Apple TV+’s Five Days at Memorial Struggles to Tell Its Weighty Story Well
Photo Courtesy of Apple TV+
Written and directed by John Ridley (12 Years a Slave) and Carlton Cuse (Lost), and adapted from a book by Sheri Fink, Apple TV+’s Hurricane Katrina drama Five Days at Memorial feels emblematic of larger problems with the prestige TV format—sharpened contradictions made ever more apparent by the streaming system beginning to devour itself.
The show could have been a 2-and-a-half-hour movie, a 6-episode miniseries, or—if one were insistent on holding on to all the side plots and fleshing out all the allusions here—a longer, 22-episode epic. But nothing runs that long for one season unless it had bigger plans and got canceled, and restraint is in as short supply as water rises and hope dwindles in a hospital hit by a hurricane. So we get eight episodes that should have been less: five on the tragedy (three that I can discuss per embargoes) and three about the ensuing investigation.
Five Days at Memorial’s unearned length enables its tone and character focus to regrettably shift halfway through. It goes from being a survival drama with disaster and light horror elements to a police procedural. But to call it indulgent would be unsympathetic to the real-life victims of the tragedy it covers: 45 patients died at Memorial in the wake of the storm, and the show is concerned with whether these deaths were preventable or premeditated. Still, there are lines, scenes, and characters the show could do without. In the end, it is a piece of art in service to telling the truth about a historical moment. But, like so many pieces of intentional entertainment before it, Five Days at Memorial is bogged down by self-imposed structural constraints.
The series is about the aftermath of a tragedy. Hurricane Katrina wrought devastation on the city of New Orleans and the surrounding Gulf Coast, further compounded by state incompetence and, in the case of Memorial Hospital, corporate malfeasance which led to 45 people dying or being killed there. The show does an excellent job conveying the dire circumstances enabled by the levees breaking after the initial storm surge. It feels frightening before and during the storm, and exhausting afterward. It highlights the hard work of doctors and nurses to keep people alive amid being essentially abandoned by their corporate owners and three levels of government. Archival and documentary footage is spliced into the dramatization to ground the event.
As depicted by Five Days at Memorial, the lack of prompt and precise government response will make viewers red-in-the-face angry, or at least very confused after repeatedly delayed promises from the federal government met with further disarray on the state and local levels. One thing the show reaffirms and reiterates is the general theme that no one was in charge. It feels pathetic, enraging, and unforgivable that a nation with so much wealth and power could abandon its own citizens to this tragedy. Zooming in on Memorial Hospital specifically and only using other iconic imagery (people sitting on top of their houses trying to flag down helicopters, or crowding into the Superdome) as contextual backdrop contributes to themes of isolation and loss.

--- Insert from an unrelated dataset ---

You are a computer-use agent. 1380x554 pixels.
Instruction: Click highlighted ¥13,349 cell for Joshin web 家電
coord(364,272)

While the show commits very strongly to making the audience aware of how bad things were, it also has tonal shift problems—not only a few rough cuts with editing but, more importantly, bad musical and script choices. The dialog can feel overwritten and obvious in parts, and the story ultimately has too many angles: basically, one main ensemble, an attached secondary ensemble, and two external pairs that intersect with the main story through different vectors. It very much feels like a book taking a holistic view of things, but is then compressed in a way that misses important context and detail (think Friday Night Lights the book versus Friday Night Lights the movie).

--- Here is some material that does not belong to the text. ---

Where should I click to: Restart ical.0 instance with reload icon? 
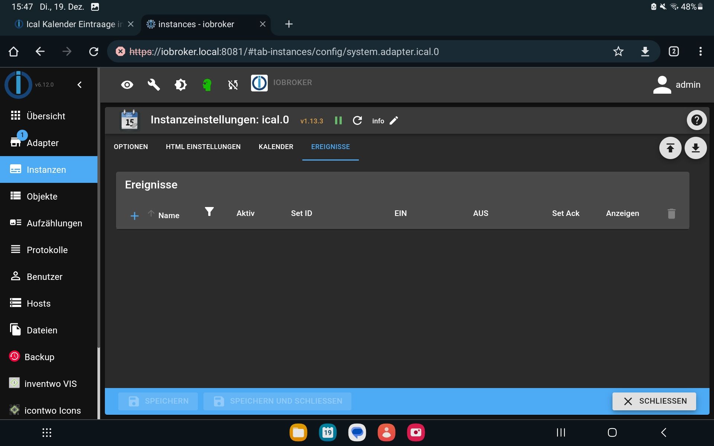[357, 120]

The music is also regrettably trite or over-the-top; scores are rightly intended to evoke feelings, but it only feels cheap or manipulative when done poorly. The score is never memorable, it just generically pulls on your heart strings or, more concerningly, overdoes the hopeful moments. While small triumphs can contribute to the anticipation around how and when things will break bad, the disaster story should probably try to avoid sounding like a high school football movie. Moreover, the theme song (a cover of “Wade in the Water”) was too much—I skipped it in every episode after the first one.